In [1]:
# This script should verify the collected data
# we have collected some stations at certain times during the day
# let's see if the numbers collected match the actual collected data via API

In [5]:
import sqlite3
import pandas as pd

def get_closest_station_and_state(target_lat, target_lon, specific_time):
    # Connect to the SQLite database
    conn = sqlite3.connect('../youbike_data.db')

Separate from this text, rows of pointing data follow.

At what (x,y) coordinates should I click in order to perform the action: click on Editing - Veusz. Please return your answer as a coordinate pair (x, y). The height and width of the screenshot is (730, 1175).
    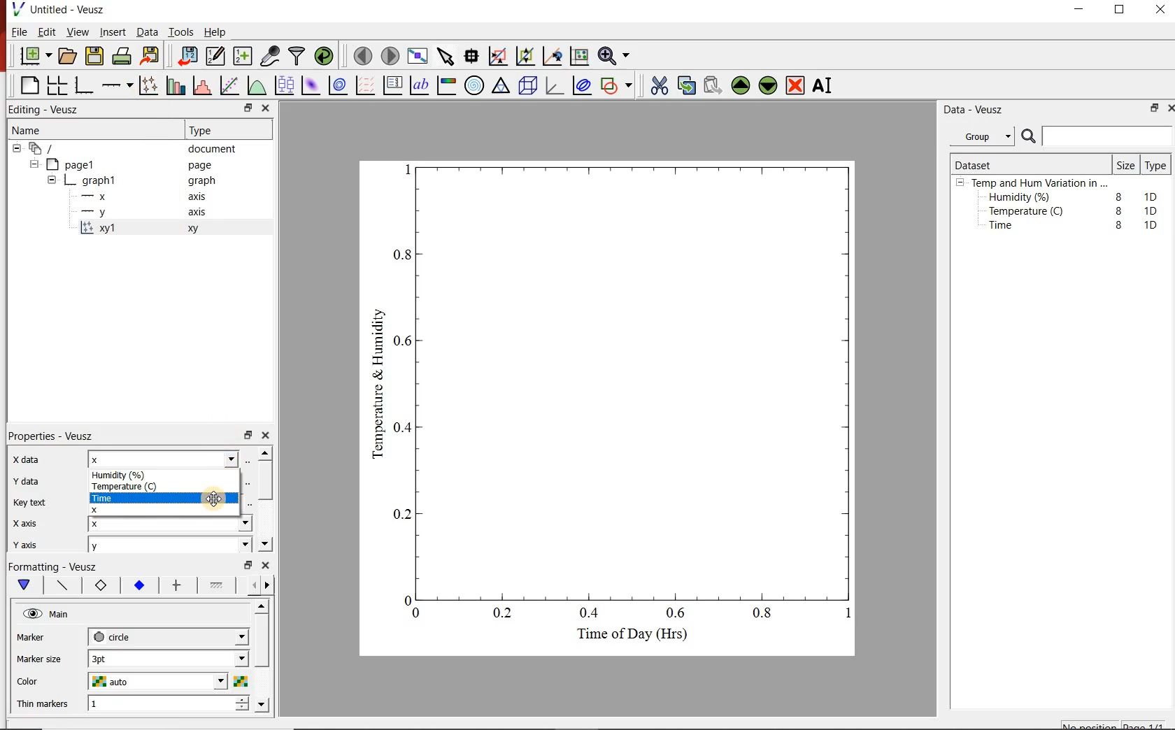
    Looking at the image, I should click on (48, 109).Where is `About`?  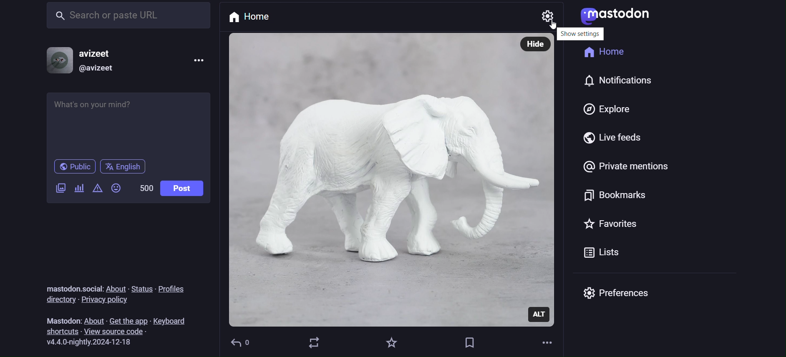 About is located at coordinates (93, 320).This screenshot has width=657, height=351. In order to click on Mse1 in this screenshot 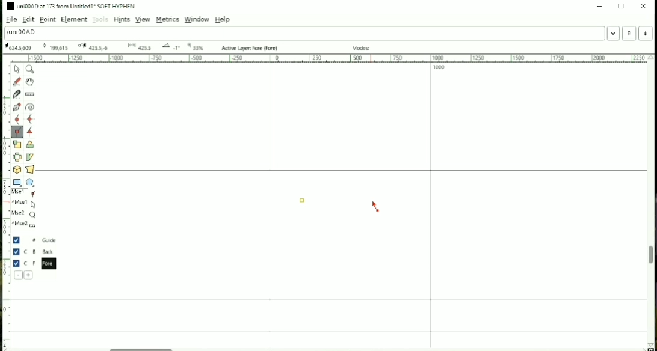, I will do `click(26, 194)`.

    # Query to find the closest station
    closest_station_query = """
    WITH DistanceToTarget AS (
        SELECT 
            sno, 
            snaen, 
            latitude, 
            longitude, 
            total AS capacity, 
            available_rent_bikes AS s_init, 
            mday,
            (
                6371 * acos(
                    cos(radians(?)) * cos(radians(latitude)) *
                    cos(radians(longitude) - radians(?)) +
                    sin(radians(?)) * sin(radians(latitude))
                )
            ) AS distance
        FROM youbike_data
    )
    SELECT *
    FROM DistanceToTarget
    ORDER BY distance ASC
    LIMIT 1
    """

    # Execute the query to find the closest station
    closest_station = pd.read_sql_query(
        closest_station_query, 
        conn, 
        params=(target_lat, target_lon, target_lat)
    )

    if closest_station.empty:
        print("No stations found.")
        conn.close()
        return None

    # Get the station number of the closest station
    sno = closest_station.iloc[0]['sno']

    # Query to get the state of the closest station at the specific time
    station_state_query = """
    SELECT sno, snaen, latitude, longitude, total AS capacity, available_rent_bikes AS s_init, mday
    FROM youbike_data
    WHERE sno = ? AND mday = ?
    """

    # Execute the query to get the station state
    station_state = pd.read_sql_query(station_state_query, conn, params=(sno, specific_time))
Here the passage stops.